Nature 557, 7704 doi: 10.1038/s41586-018-0062-x

テロメラーゼは染色体末端にテロメア反復配列を付加する酵素で、ゲノム複製の際に起こるテロメア喪失はこうした付加によって埋め合わされている。テロメアの調節は、ヒトのがんなどの疾患や老化に関係することが分かっているが、テロメラーゼを臨床的に操作するための研究は、構造データがないことで進展が妨げられている。今回我々は、基質に結合したヒトテロメラーゼホロ酵素のクライオ(極低温)電子顕微鏡構造をナノメートル以下の分解能で決定した。構造はRNAに柔軟に結合した2つの部分、すなわちテロメラーゼ逆転写酵素(TERT)と保存されたテロメラーゼRNAモチーフ(hTR)を含む触媒コア部分と、H/ACAリボ核タンパク質(RNP)部分とに分かれることが明らかになった。触媒コアでは、RNAがTERTを囲んで秩序立った三次構造をとり、タンパク質とRNAとの相互作用は意外なほど限られている。

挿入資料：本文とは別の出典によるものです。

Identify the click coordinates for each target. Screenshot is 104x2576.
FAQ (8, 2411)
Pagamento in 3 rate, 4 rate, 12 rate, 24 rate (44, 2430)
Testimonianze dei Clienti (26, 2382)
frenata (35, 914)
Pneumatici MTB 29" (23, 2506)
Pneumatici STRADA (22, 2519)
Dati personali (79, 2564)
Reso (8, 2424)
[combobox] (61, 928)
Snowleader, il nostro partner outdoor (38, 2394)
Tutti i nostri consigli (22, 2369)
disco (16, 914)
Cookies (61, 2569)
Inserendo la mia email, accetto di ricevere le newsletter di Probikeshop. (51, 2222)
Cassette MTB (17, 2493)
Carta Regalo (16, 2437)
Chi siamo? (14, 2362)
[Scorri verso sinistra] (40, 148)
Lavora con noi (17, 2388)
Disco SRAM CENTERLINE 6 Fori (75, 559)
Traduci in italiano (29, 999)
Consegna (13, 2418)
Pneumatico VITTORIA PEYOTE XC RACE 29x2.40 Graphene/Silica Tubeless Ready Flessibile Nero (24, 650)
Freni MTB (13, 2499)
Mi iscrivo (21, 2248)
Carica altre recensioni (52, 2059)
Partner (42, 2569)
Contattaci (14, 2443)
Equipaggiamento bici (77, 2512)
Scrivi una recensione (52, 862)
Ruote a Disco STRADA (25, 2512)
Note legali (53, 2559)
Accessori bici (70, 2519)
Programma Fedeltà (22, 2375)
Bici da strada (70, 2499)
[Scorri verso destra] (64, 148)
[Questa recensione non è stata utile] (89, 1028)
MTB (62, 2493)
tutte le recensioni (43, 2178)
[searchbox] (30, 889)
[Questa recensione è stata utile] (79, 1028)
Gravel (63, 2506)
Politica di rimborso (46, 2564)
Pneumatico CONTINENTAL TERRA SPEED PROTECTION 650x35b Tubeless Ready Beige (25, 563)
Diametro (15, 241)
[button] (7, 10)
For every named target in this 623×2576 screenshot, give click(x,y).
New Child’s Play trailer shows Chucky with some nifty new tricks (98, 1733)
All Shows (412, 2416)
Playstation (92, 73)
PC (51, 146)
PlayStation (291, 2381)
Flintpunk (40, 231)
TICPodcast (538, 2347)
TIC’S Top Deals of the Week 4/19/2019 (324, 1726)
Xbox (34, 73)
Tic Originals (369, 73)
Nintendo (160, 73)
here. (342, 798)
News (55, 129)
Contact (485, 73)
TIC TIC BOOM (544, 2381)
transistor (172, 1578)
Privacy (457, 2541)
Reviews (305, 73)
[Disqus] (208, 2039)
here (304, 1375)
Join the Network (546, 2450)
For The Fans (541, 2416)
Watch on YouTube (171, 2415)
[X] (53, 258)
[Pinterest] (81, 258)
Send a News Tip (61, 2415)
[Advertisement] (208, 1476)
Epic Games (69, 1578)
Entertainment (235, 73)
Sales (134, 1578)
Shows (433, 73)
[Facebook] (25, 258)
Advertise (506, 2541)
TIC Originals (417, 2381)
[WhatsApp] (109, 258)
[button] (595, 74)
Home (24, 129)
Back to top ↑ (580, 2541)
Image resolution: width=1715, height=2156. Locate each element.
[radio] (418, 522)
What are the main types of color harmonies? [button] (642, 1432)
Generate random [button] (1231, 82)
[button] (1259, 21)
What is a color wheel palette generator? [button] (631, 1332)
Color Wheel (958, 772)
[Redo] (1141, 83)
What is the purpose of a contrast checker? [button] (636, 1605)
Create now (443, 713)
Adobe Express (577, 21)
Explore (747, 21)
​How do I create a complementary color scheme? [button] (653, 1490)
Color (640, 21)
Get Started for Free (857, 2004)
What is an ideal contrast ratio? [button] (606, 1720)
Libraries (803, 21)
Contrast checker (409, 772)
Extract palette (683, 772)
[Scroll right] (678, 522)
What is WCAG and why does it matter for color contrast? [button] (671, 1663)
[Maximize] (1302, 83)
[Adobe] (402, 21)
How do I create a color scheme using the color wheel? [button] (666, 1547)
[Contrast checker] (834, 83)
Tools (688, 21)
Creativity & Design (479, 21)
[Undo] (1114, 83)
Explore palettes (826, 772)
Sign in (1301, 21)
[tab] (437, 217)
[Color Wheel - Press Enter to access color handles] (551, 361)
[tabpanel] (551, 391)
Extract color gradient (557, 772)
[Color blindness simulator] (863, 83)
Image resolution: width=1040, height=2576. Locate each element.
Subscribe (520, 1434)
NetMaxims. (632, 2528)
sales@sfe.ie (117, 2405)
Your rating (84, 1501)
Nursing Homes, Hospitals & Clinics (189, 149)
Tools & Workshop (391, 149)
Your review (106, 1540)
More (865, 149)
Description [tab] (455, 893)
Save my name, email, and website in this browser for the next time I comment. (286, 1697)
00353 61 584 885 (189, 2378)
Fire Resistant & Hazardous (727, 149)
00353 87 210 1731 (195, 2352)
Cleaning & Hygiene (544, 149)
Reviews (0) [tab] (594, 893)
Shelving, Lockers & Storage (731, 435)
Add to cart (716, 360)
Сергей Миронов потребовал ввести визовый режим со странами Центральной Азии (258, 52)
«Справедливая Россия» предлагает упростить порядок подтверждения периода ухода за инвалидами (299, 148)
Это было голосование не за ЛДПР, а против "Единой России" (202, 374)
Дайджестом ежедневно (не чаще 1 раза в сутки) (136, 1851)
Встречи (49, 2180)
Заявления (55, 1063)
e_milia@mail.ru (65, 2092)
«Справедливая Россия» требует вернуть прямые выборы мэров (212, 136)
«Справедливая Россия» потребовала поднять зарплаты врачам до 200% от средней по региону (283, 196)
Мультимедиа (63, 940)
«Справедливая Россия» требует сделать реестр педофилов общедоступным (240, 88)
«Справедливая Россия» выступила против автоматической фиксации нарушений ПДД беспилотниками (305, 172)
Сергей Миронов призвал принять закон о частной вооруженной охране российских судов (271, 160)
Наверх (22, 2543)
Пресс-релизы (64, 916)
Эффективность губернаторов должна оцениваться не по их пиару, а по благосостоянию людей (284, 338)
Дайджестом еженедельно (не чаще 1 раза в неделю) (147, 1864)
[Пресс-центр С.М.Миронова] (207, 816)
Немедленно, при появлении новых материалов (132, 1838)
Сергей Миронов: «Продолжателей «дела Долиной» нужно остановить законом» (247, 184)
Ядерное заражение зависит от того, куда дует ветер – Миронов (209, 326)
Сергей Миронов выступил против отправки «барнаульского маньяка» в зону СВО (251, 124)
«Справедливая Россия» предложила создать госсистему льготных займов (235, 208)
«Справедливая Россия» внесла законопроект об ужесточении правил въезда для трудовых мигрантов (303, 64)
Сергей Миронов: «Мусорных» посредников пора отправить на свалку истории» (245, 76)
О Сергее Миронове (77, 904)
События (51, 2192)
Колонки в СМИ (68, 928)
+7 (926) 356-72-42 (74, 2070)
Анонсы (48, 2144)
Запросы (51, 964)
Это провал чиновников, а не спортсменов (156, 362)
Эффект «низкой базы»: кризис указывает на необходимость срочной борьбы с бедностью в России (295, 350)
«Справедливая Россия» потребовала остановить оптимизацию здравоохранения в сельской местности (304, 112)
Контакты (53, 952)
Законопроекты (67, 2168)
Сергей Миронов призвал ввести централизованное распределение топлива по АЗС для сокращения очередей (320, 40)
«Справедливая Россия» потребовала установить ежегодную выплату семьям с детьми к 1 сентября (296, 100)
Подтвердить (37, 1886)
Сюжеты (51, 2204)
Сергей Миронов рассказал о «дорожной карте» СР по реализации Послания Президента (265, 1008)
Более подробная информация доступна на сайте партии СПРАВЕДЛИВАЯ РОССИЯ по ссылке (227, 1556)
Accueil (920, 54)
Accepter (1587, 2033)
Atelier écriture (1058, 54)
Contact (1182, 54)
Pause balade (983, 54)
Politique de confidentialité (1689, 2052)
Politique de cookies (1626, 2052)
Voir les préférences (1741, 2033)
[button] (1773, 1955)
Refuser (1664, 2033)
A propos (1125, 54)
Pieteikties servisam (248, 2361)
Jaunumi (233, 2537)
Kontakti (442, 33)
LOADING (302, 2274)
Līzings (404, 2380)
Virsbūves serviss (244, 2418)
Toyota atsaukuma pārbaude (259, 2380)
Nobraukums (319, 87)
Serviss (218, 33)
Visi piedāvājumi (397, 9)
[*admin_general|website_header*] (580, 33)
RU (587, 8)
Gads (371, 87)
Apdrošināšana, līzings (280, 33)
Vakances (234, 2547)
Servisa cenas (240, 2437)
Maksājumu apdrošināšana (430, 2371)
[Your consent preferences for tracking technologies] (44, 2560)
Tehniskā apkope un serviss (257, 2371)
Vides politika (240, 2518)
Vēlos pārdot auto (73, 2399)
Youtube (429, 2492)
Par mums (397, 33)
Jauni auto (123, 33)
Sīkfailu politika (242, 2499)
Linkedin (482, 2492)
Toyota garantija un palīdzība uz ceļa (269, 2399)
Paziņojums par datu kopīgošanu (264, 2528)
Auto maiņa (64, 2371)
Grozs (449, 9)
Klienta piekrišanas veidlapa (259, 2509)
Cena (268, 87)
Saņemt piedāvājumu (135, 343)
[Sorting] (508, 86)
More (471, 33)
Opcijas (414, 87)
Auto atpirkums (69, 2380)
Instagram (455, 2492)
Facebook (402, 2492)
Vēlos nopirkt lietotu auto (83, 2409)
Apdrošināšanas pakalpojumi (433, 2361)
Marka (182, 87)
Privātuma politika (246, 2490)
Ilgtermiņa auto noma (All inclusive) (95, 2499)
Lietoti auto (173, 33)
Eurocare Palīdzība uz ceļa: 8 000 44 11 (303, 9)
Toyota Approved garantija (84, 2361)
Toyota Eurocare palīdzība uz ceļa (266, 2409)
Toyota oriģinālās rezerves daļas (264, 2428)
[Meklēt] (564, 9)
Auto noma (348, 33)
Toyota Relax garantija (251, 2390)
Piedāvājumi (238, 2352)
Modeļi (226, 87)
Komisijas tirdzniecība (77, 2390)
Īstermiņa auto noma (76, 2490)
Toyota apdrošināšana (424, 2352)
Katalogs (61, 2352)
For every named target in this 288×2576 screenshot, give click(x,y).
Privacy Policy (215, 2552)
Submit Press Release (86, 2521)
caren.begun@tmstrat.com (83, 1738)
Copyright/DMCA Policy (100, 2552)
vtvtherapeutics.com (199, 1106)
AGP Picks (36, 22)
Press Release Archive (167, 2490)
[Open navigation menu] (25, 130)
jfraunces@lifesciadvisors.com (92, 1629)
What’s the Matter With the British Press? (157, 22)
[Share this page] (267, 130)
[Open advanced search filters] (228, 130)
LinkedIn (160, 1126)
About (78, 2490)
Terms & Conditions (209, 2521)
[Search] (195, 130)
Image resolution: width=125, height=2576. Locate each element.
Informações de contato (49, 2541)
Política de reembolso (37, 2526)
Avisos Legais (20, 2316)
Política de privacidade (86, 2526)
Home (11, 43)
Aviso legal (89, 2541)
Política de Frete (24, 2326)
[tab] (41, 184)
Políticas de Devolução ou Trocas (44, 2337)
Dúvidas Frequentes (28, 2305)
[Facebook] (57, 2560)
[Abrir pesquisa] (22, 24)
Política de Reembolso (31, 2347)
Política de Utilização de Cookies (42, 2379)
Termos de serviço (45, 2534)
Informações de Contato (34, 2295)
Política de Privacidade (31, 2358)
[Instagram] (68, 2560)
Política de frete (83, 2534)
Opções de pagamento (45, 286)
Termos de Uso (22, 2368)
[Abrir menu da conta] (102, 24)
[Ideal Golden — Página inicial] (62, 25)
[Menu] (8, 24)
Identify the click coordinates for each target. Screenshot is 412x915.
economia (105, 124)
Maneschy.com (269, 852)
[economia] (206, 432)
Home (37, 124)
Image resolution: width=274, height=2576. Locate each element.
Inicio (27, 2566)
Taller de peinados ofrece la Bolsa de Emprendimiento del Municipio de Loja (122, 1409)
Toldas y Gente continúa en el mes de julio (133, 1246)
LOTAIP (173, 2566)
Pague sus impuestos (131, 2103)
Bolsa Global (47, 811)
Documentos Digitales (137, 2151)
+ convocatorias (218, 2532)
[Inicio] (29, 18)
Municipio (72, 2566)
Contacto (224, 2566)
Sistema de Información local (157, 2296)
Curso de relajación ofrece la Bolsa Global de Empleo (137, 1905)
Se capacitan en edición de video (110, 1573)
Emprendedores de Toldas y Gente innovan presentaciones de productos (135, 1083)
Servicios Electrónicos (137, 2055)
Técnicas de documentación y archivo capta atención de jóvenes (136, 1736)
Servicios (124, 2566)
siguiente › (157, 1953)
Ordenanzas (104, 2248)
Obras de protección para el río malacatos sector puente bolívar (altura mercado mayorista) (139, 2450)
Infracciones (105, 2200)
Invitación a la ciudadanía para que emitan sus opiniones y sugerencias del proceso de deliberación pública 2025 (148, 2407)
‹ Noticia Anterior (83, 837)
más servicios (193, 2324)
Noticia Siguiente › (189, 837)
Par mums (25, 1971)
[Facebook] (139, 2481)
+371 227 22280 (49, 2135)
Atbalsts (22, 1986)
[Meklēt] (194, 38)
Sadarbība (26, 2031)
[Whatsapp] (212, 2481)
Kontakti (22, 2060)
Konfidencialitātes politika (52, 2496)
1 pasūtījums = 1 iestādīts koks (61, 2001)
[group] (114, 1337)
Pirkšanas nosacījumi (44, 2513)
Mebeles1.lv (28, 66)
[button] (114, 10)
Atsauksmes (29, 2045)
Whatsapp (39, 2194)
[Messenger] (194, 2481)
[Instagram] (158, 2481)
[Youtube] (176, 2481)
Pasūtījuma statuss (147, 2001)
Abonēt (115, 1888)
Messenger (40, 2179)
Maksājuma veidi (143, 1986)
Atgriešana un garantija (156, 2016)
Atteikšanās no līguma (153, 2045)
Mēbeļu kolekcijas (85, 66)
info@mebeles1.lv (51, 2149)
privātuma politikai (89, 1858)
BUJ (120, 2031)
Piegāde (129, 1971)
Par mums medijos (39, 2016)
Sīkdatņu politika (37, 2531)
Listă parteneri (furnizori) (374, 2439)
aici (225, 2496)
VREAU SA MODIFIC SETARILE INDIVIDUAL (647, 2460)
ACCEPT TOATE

H/ACA RNPの方は、2組のヘテロ四量体H/ACAタンパク質と1個のカハール体タンパク質TCAB1からなり、これは真核生物のリボソームやスプライソソーム生合成因子の大きなファミリーの先駆け的な構造に相当する。これらの知見は、ヒトのテロメラーゼ病の原因となる変異を理解するための構造的な枠組みとなり、テロメラーゼに関わる臨床治療に向けた重要な一歩といえる。